▶ [DATA TO EXAMINE]:

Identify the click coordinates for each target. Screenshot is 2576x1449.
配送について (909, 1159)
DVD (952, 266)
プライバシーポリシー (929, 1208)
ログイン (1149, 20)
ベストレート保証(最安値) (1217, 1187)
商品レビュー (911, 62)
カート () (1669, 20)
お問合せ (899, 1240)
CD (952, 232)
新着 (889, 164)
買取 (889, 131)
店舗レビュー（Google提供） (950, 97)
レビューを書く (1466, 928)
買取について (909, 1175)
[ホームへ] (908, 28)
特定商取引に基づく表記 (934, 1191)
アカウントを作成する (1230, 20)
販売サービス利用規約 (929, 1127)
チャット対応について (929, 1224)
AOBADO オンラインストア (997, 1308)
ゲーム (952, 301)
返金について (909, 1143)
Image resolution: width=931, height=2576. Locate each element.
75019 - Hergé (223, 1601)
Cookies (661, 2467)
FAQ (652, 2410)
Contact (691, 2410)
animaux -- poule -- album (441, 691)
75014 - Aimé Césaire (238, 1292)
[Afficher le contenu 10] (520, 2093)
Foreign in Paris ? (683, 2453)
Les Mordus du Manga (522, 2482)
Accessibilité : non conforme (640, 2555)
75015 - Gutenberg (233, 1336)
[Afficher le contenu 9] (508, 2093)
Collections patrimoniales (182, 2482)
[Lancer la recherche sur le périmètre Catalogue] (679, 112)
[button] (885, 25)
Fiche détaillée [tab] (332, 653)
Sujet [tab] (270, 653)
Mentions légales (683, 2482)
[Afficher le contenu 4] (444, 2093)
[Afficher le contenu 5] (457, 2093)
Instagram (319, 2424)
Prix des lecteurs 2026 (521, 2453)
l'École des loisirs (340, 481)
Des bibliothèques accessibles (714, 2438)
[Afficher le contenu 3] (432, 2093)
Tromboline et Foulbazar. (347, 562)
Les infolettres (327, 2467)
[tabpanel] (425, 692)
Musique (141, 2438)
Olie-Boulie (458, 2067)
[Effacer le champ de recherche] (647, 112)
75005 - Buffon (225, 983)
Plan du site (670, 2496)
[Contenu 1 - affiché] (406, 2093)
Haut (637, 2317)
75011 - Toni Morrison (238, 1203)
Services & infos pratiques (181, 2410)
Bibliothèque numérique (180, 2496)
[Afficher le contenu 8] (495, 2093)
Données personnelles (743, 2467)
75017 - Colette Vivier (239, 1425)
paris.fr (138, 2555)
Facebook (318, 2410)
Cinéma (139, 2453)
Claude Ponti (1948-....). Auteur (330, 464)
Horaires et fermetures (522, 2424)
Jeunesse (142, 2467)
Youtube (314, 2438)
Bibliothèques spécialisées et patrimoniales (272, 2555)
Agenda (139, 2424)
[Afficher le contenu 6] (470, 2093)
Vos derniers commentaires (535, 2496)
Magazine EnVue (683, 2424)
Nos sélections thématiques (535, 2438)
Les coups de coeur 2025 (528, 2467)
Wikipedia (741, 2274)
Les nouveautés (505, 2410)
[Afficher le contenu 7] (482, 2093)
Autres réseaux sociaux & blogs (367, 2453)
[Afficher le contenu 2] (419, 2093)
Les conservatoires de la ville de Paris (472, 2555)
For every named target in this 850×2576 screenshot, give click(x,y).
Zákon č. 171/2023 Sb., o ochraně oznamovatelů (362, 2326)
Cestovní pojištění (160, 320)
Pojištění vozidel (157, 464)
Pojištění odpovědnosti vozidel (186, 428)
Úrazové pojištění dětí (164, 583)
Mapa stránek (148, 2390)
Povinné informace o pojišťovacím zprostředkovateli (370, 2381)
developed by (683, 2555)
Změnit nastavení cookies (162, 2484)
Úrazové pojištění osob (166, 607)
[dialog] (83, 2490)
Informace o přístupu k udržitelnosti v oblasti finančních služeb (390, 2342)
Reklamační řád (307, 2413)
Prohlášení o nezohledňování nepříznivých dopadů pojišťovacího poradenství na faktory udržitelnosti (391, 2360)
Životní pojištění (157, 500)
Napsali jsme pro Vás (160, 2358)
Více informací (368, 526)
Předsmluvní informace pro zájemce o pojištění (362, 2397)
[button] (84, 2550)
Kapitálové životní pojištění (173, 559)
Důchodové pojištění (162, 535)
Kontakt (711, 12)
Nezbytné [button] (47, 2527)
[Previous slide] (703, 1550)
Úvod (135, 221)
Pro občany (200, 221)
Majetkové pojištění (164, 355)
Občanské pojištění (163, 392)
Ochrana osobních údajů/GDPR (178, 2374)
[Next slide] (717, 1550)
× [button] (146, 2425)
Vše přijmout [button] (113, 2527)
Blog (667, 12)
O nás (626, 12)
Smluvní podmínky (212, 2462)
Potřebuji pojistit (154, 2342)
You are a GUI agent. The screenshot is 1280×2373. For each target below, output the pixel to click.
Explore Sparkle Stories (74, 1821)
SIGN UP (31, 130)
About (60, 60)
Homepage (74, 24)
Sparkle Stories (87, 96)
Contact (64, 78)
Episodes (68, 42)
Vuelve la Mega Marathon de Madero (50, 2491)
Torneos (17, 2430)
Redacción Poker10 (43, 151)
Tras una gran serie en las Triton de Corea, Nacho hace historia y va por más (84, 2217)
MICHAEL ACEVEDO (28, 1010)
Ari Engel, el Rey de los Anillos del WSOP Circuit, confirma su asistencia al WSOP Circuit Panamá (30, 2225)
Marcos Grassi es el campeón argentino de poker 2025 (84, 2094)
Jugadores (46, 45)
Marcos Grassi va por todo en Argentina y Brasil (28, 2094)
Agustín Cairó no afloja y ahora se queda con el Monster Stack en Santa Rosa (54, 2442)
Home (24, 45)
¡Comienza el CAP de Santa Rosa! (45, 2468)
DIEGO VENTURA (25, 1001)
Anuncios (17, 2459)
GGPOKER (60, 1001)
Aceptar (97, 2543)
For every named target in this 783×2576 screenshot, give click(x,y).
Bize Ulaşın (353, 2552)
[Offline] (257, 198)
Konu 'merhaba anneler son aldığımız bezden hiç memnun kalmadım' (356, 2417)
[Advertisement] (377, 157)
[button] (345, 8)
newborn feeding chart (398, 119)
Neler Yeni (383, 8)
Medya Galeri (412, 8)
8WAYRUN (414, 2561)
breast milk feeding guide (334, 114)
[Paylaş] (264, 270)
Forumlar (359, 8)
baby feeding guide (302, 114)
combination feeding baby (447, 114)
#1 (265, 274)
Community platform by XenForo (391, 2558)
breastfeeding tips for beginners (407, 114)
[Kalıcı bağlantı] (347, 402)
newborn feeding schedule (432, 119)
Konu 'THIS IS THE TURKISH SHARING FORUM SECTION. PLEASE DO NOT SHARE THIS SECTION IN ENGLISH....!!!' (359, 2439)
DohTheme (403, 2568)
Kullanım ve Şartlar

▶ [TASK TO CARRY OUT]: Using the material above, filter for lines holding "Rosa" and copy each one.

▶ [ANSWER SECTION]:
Agustín Cairó no afloja y ahora se queda con el Monster Stack en Santa Rosa (54, 2442)
¡Comienza el CAP de Santa Rosa! (45, 2468)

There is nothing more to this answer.